#### Task to carry out
Please rewrite every line of the listing below, requests included, and shift each coordinate in the answers by adding 77 to it. Leave the pictures out.
━━━━━━━━━━━━━━━━
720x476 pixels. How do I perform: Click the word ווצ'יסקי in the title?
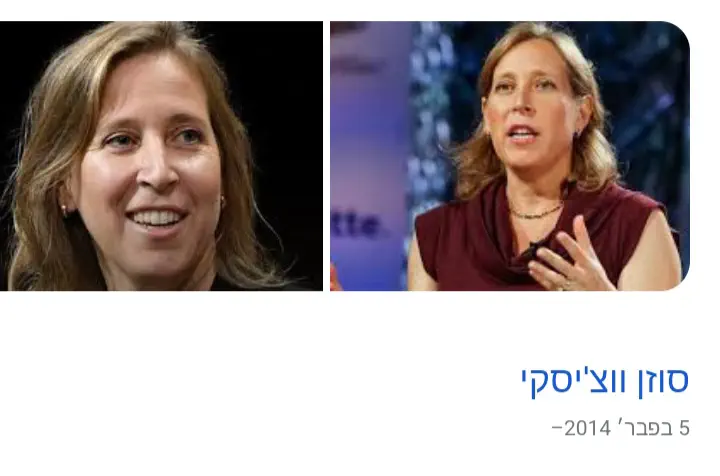click(573, 381)
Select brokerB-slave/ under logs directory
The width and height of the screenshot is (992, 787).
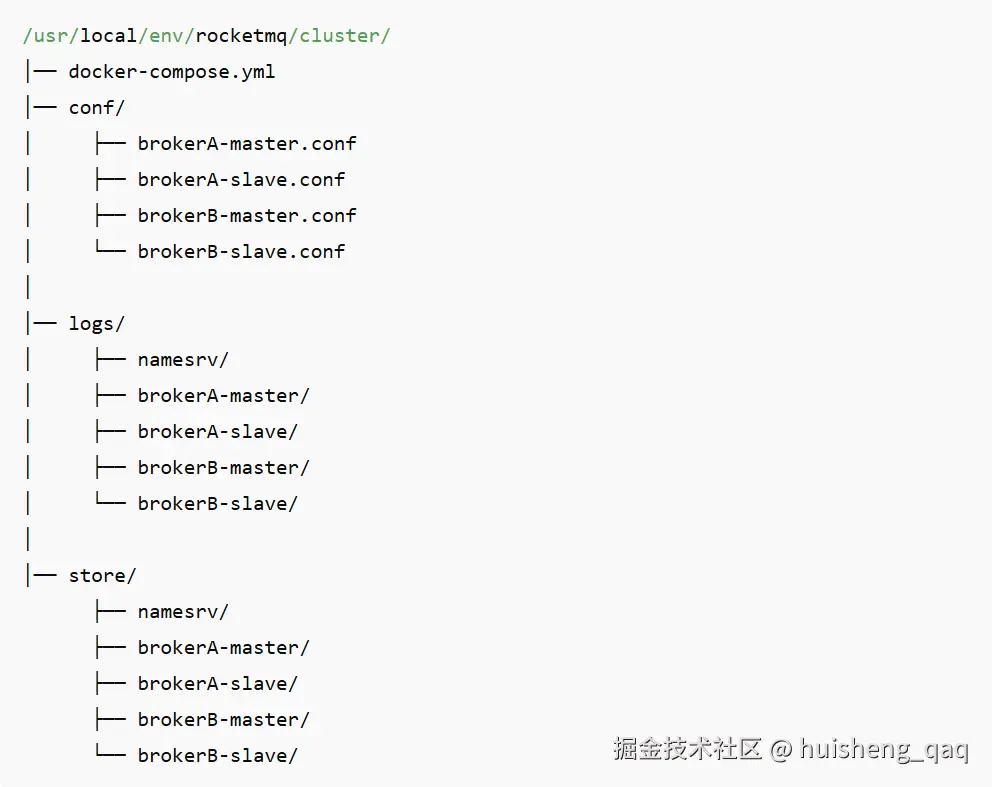click(217, 504)
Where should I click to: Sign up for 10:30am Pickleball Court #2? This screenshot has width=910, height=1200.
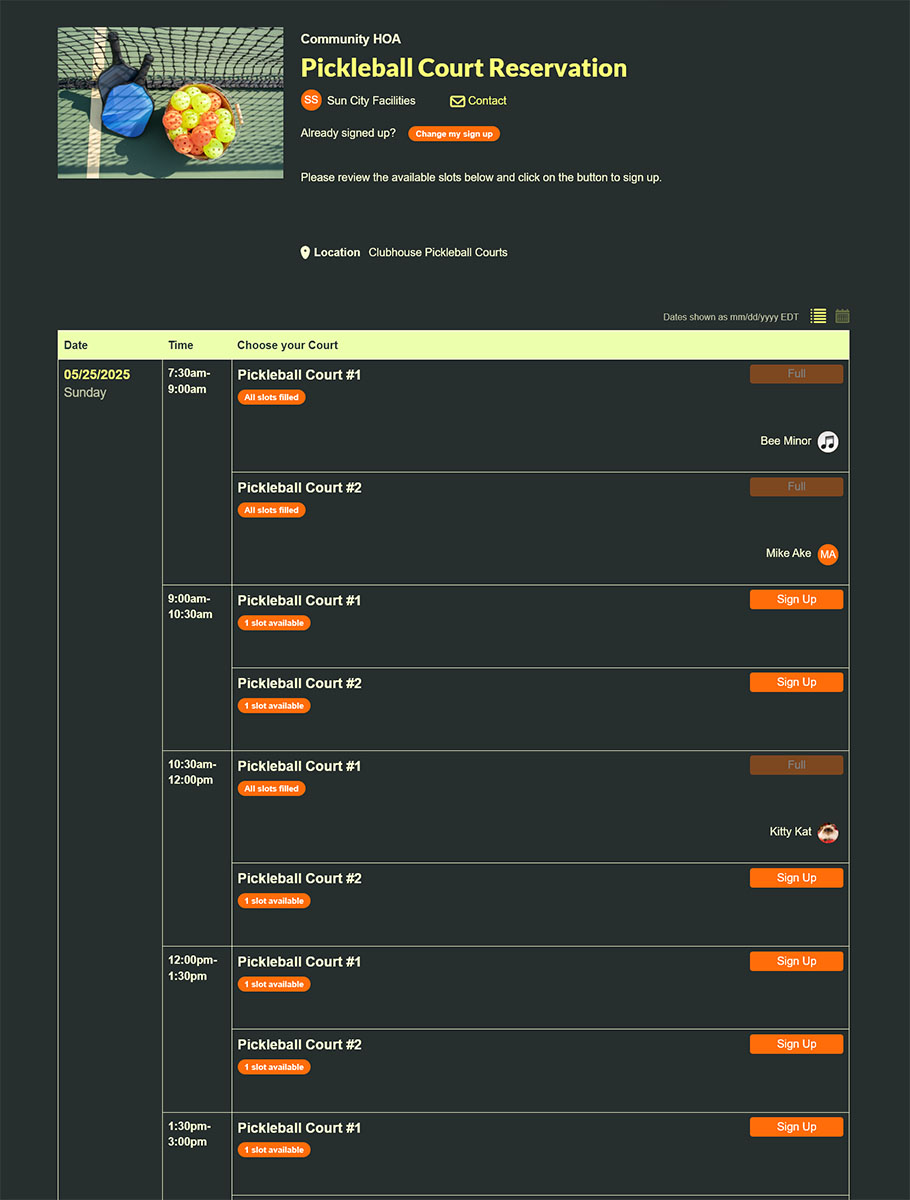pyautogui.click(x=796, y=877)
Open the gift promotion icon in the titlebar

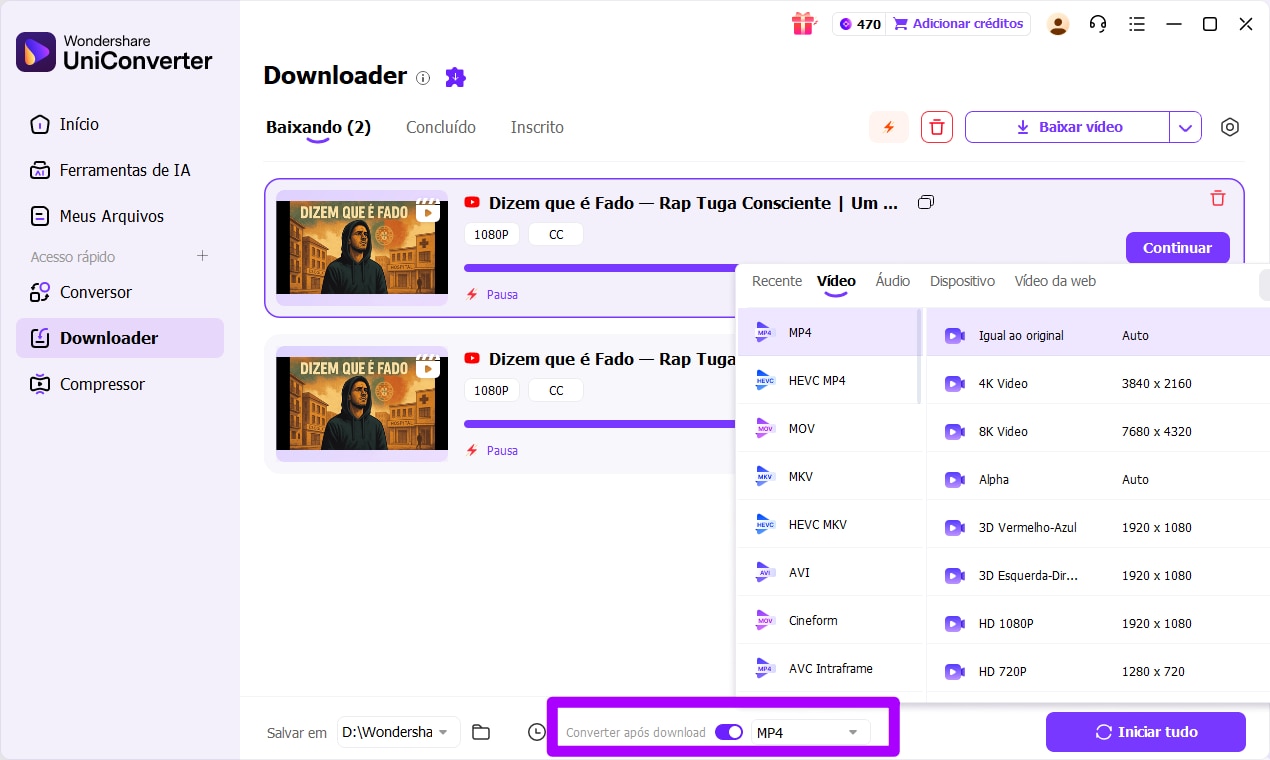[x=803, y=23]
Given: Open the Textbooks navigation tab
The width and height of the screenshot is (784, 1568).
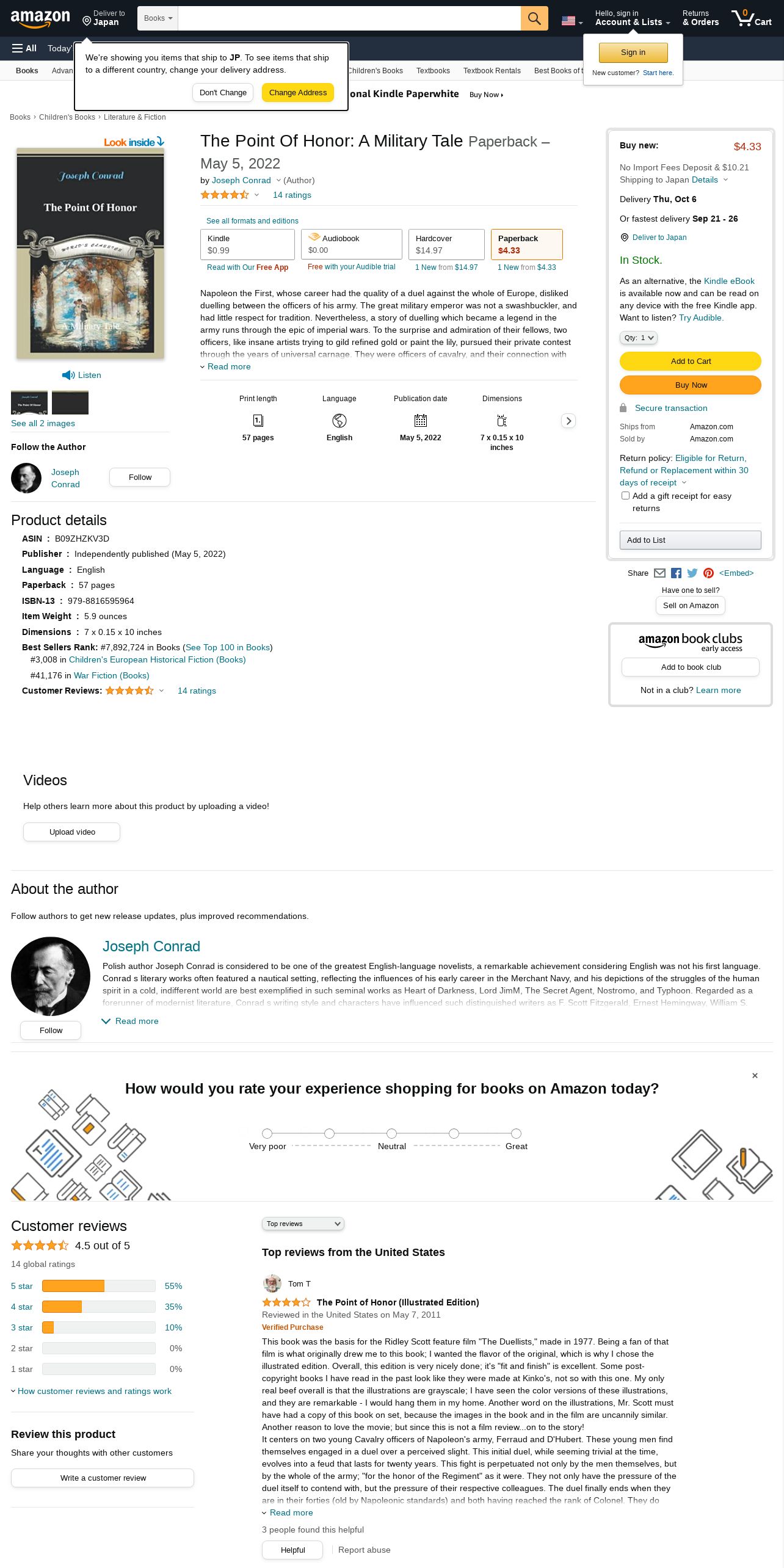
━━━━━━━━━━━━━━━━
#### Solution for this task
720x476 pixels. How do I perform: Click the word ווצ'יסקי in the title?
click(650, 458)
Select brokerB-slave/ under logs directory
The width and height of the screenshot is (992, 787).
click(294, 581)
Where should I click to: Sign up for 10:30am Pickleball Court #2? This screenshot has width=910, height=1200.
pyautogui.click(x=873, y=954)
Open the gift promotion icon in the titlebar

[x=880, y=100]
Given: Open the Textbooks navigation tab
The width and height of the screenshot is (784, 1568).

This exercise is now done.